Freedom is only for Mac OS X, so PC users will have to look elsewhere, but it has already been a gift to these two members of the internet generation. Put simply, Freedom disables your computer's ability to get on the internet for the amount of time you tell it, up to eight hours. If you must get back on, you can simply restart the computer and the internet will be up and running for you.
The idea is that we are all unwittingly addicted to the internet. Email, Facebook, MySpace, Twitter, ESPN, blogs, news, politics, opinion, whatever. We have lost the ability either to get any real work done on a computer without getting endlessly sidetracked or simply to do something offline, away from the computer, without feeling the nagging urge to "check our sites."

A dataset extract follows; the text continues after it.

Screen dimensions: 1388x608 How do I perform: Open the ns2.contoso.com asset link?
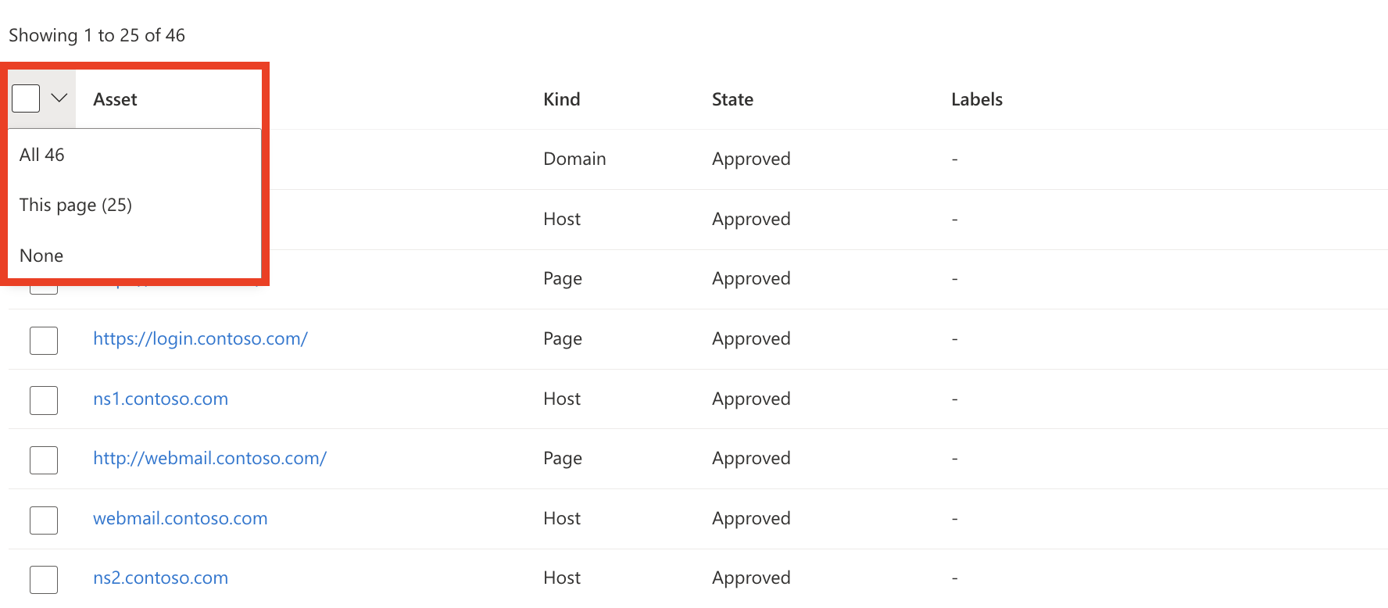pos(160,578)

Enter Freedom, which is a kind of hopeful question mark on the possibilities of technology to check itself. Freedom offers the opportunity to learn the habits of healthy technological engagement, to form ourselves in a way that, in partnership with a program on our computer, we might learn to live life away from the computer. Of course, if we are so undisciplined that we will simply restart the computer to get the internet back, it won't be of any help. But on the other hand, if we can click "180 minutes" on Freedom, close the computer, and turn to other business, we might just feel liberated enough to know that a book, a person, a walk, or a prayer has our entire, unworried self for a whole three hours. Such attentiveness is surely the first step in a long-term rehabilitation from the virtue-sapping idol our television, computer, and cellular screens often become, a healing that might lead us to a place that creates and employs technology not to the detriment, but in the service of, human life.